Wieder einen Tick dunkler in der Farbe ist der Ron Zacapa Centario 23, der älteste Rum, der heute unter die Lupe genommen wird. Geschmacklich steht er dem Pampero Aniversario im Grunde genommen sehr nahe, nur dass hier sowohl im Geruch als auch im Geschmack der Alkohol kaum noch wahrnehmbar ist. Im Gaumen findet man vielleicht einen Tick mehr Honig als eben noch Schokolade beim Pampero. Wieder ist der Abgang lang und intensiv. Berücksichtigt man allerdings, dass der Ron Zacapa 23 gut das Doppelte des Pampero kostet, hat letzterer zumindest im Preis-Genuss-Verhältnis die Nase vorn.
Der nächste Kandidat, nämlich der Botucal Reserva Exclusiva, ist rein farblich von seinem Vorgänger kaum zu unterscheiden und besitzt einen tollen dunklen Bernsteinton. Kaum sind die Gläser gefüllt, empfängt uns ein unglaublich süßer Duft. Und im Gaumen? Die totale Melasse-Explosion! Süß und samtig ohne jeden Anflug von alkoholischer Schärfe. Dazu noch ein langer, intensiver Abgang und schon steht er fest, der Favorit des heutigen Abends, was ja auch dem Urteil des Herrn Schwarz entsprechen würde.

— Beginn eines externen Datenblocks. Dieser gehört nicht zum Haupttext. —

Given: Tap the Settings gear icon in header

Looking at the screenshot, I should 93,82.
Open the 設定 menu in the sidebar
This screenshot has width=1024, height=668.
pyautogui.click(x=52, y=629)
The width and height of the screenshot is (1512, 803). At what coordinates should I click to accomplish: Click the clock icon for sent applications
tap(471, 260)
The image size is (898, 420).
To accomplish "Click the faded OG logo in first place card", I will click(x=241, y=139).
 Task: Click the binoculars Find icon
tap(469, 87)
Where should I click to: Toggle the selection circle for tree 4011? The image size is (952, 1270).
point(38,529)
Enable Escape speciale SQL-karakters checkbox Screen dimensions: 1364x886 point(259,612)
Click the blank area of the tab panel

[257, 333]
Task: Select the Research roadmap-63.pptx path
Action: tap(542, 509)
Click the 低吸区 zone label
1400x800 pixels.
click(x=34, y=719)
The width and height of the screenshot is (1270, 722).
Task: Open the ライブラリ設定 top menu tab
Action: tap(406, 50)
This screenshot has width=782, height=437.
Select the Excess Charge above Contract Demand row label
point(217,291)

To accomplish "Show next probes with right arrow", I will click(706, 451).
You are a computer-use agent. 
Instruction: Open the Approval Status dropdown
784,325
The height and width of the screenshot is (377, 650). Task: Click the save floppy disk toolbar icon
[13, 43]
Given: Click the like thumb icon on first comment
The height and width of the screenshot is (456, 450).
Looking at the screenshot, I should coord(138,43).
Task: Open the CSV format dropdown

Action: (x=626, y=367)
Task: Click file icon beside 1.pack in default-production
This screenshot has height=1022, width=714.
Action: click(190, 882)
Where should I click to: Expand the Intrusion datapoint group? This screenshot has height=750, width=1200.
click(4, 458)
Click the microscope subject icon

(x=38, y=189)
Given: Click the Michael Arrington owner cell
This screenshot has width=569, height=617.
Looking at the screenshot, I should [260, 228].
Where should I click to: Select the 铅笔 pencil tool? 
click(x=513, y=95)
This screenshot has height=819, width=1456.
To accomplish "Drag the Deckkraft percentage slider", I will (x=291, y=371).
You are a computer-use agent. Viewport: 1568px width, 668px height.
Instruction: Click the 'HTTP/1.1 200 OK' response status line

Bleibt zuletzt noch der Ron Millonario Solera 15 Reserva Especial. Wieder ein nahezu identischer Farbton, verglichen mit den beiden Letzten. Und wieder eine gewaltige Süße, die einem da entgegen zieht, dieses Mal aber mit einer interessanten Note, die bereits eine gewisse Komplexität im Geschmack erahnen lässt. Und tatsächlich findet man neben der zuckrigen Kandissüße auch würzige, nussige Noten mit Röstaromen. Der Abgang ist ähnlich lange wie beim Botucal, der Geschmack jedoch hat am Ende noch mehr Charakter. Mit diesem Rum an Bord lässt sich jede Meuterei im Keim ersticken! Fabelhaft!
Am Ende stehen die beiden Favoriten fest zementiert: Für meinen Vater, meinen Bruder und mich selbst belegt der Ron Millonario Solera 15 Reserva Especial den ersten Platz, dicht gefolgt vom Botucal Reserva Exclusiva.
Was die Plätze 3 bis 5 betrifft sind wir uns allerdings nicht so ganz einig. Der Havana Club landet einmal auf Platz 3 und zweimal auf Platz 5. Der Ron Zacapa 23 liegt einmal auf Platz 3. Zweimal auf Platz 4 und schließlich schafft es der Pampero Aniversario einmal auf 3, einmal auf 4 und einmal auf 5.
Worüber wir uns am Ende dann aber doch wieder einig sind: ein nächstes Tasting wird es geben und das wird dann auf jeden Fall als Blind Tasting vollzogen, da all die Hintergrundinformationen, die man mittlerweile halt so hat, vermutlich doch irgendwie in die Wertung mit einfließen.